=== Document passage ===
◇ ◇ ◇ ◇

Driving along Rekayi Tangwena on Wednesday, I witnessed a disturbing event.

A fire engine, that was sounding its siren was trying desperately to get through traffic, heading towards Workington, but noone seemed to take heed or move out of the way.

The poor driver of the fire engine had to drive like an ultra-possessed kombi driver, weaving in and out of lanes, circumventing human traffic, street lights and poles, in order to make headway.

On the same day along Sam Nujoma, near NSSA, I witnessed His Excellency the Head of State and Government and Commander-in-Chief of the Zimbabwe Defence Forces, President Robert Mugabe’s motorcade pass by.

Within five seconds of hearing and seeing the first police motorcyle, not a single car, human being, apartment rat or Avenues cat was on the street, probably all the way to Mazoe, rightly and respectfully giving way to the passing convoy.

I immediately recalled witnessing an accident just outside Parirenyatwa Hospital, where an ambulance driver, who was transporting a critically ill patient, and had been sounding his siren all the way, went cautiously through a traffic intersection, only to be hit by a speeding kombi driver.

Back in the office, I began to ponder, on the startlingly different responses to sirens.

Whilst I can fully understand why drivers in traffic would respectfully and hastily exit in order to make way for the presidential motorcade, I couldn’t fathom why there was absolutely no movement, when there was an obvious crisis that the fire engine driver needed to get to.

Why is it that the ambulance driver had to drive at extra cautious speeds even though they were clearly making it known, by sounding the siren, that they were in a mad rush to save lives?

The insane thing is that should the same nonchalant drivers unfortunately require any of these emergency services, they would expect them to be at their door within half a second.

I can imagine these same drivers throwing epic diva tantrums, in the middle of a cardiac arrest needing resuscitation procedures on them.

◇ ◇ ◇ ◇

=== Supplied information ===
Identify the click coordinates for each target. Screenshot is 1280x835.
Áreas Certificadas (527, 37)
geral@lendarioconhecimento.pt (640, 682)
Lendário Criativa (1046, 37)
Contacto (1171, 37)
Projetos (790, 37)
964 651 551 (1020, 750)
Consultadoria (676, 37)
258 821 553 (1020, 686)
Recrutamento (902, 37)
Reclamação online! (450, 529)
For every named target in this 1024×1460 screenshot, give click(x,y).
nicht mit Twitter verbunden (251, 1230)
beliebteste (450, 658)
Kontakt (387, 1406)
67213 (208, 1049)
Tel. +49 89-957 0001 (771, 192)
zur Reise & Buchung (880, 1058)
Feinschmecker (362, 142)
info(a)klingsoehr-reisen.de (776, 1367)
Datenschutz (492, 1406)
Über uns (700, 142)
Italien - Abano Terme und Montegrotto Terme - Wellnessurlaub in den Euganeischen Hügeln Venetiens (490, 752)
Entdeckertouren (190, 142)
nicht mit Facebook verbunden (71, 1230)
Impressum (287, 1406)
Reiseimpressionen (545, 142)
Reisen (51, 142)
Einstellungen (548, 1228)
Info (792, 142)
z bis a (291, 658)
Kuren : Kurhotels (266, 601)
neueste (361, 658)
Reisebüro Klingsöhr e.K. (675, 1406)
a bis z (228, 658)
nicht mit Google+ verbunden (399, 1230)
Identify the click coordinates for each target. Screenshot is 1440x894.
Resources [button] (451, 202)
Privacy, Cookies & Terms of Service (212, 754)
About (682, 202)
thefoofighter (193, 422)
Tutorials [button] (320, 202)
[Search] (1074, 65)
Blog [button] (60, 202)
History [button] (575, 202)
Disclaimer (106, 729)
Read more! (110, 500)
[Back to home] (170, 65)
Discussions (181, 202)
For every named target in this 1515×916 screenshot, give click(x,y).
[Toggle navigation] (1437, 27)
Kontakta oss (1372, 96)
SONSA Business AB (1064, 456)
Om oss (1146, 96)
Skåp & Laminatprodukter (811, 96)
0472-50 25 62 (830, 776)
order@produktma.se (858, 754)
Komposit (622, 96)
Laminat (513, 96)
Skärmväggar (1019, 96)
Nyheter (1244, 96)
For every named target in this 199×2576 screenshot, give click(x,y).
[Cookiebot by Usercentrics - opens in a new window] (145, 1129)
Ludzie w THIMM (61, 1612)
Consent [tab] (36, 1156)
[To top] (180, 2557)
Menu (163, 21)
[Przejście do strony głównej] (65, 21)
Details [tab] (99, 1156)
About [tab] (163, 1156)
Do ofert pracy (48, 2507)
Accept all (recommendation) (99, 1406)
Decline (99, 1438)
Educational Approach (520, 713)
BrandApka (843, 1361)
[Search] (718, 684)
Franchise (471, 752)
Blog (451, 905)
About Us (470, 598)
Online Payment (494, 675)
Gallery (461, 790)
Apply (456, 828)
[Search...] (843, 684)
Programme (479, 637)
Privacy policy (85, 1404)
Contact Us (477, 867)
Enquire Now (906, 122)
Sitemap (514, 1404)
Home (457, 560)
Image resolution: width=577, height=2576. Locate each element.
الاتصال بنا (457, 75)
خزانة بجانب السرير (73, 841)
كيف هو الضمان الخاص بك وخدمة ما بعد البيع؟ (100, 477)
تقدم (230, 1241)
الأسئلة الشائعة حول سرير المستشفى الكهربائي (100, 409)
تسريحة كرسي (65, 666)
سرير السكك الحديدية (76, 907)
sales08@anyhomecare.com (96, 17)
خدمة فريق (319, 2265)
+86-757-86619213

◇ ◇ ◇ ◇

=== Required action 1 ===
List every named place or landmark that the piece on responses to sirens mentions.
=== Required action 2 ===
Write the next few paragraphs of the piece on responses to sirens.
The data above stand apart from the piece on responses to sirens.

=== Exercise answer 1 ===
Rekayi Tangwena, Workington, Sam Nujoma, NSSA, the Avenues, Mazoe, Parirenyatwa Hospital

=== Exercise answer 2 ===
Whilst we all grudgingly accept that kombi drivers have their own set of self-made rules, does this also include them placing their jobs at the same level as those in emergency services?

In the case of the “emergency taxi” driver who collided with the ambulance, is it possible that he considered himself a critical service supplier whose job it is to transport people to and from different destinations, at supersonic speeds, with the expectation that all other traffic should make way for him?

Way back in days gone by, when I got my licence, we were taught to rapidly move aside and make way for police cars, ambulances and fire engines.

I now wonder if there was an unspoken sudden change to the traffic regulations, that I, being old school, am unaware of — perhaps this could be due to the fact that the era I got licensed was closer to the days when horses and donkeys were used as inner-city transport.

In light of this, could someone out there kindly tell me, what new silent traffic regulation advocates for the total disregard of sirens sounded by emergency service vehicles?

Do people’s lives not matter anymore, or is it so important for us as drivers to stay put on the road, with no exception, even for those racing to attend to an emergency?